Richard Courtney is correct: there are no inconsistencies in the skeptics’ view. Globbal warming stopped quite a few years ago, but the True Believers insist, despite overwhelming evidence, that it continues. That is crazy talk. Global warming has stopped.
Finally, the strange fixation on “ice” avoids the fact that global ice cover is above its 30-year average. The planet is simply recovering naturally from the LIA. Human GHG emissions have nothing whatever to do with it.

Phil.
June 18, 2014 3:47 am

Willis Eschenbach says:
June 11, 2014 at 10:56 am
katatetorihanzo says:
June 11, 2014 at 3:51 am
“2) There’s been no pause in sea level rise nor arctic ice mass declines.”
I have no idea where you are getting these claims from, but neither of them is true in the slightest. There has been a pause in both sea level rise and arctic ice declines. Check your data, my friend, you’re well behind the times.

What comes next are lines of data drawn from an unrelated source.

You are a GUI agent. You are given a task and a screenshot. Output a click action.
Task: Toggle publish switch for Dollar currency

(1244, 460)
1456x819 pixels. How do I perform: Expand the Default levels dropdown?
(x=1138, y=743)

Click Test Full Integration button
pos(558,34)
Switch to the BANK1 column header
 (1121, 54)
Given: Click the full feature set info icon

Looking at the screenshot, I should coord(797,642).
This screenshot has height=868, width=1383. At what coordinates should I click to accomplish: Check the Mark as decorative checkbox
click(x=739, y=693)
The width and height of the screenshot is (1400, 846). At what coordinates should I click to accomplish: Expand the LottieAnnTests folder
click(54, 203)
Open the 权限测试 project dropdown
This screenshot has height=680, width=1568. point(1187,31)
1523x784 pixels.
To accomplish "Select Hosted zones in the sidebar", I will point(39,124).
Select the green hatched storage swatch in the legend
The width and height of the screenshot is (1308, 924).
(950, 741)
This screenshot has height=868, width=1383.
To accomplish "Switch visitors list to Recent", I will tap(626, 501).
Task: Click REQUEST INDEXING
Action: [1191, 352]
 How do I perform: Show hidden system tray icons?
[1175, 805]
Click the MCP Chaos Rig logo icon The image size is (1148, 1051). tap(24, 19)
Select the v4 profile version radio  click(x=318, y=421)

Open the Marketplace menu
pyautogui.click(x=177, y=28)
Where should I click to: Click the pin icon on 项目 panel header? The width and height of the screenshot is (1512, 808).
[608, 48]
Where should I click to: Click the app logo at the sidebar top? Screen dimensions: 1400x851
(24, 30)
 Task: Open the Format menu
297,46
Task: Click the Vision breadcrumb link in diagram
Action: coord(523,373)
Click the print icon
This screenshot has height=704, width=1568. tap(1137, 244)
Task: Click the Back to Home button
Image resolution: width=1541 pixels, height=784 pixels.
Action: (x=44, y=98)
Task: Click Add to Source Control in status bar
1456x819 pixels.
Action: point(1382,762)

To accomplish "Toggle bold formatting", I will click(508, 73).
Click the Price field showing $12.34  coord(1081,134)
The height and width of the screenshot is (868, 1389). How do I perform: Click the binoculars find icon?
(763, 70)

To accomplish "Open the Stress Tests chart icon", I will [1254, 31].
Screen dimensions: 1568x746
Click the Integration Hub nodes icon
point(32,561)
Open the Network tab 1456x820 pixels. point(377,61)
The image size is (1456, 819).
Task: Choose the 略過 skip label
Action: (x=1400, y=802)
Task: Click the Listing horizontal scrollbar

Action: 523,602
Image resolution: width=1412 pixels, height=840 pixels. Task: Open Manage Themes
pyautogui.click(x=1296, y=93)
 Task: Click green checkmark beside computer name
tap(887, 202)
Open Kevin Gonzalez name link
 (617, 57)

You could start here, where Anny Cazenave does her best to explain away the pause in sea level rise … and Arctic ice mass bottomed out in 2007 and has been stable or rising ever since, leading to global sea ice cover currently being above average

Not true Willis, Arctic ice mass did not ‘bottom out in 2007’, as the Piomas data shows:
http://psc.apl.washington.edu/wordpress/wp-content/uploads/schweiger/ice_volume/BPIOMASIceVolumeAnomalyCurrentV2.1.png
Looking at that data it certainly appears to be less stable and falling since 2007.

June 21, 2014 7:00 am

And pray tell, how can you generalize from the lower 48 states to the entire globe?
I lost all faith in the global warming people after an article was published (don’t make me dig up the reference) in a respected peer reviewed journal regarding long term temperatures in California, after the authors had removed from the data all stations which were badly sited (Like on somebody’s garage, etc.) The authors found no warming. I mentioned this on the Real Science blog site, and said shouldn’t this make us rethink the global warming problem, and one of the blog hosts wrote back, “Where in the article does the word ‘global’ appear?”
He was right. The world “global” wasn’t mentioned. Everything became crystal clear to me at that point. I have seen nothing since to make me revise my opinion of those people.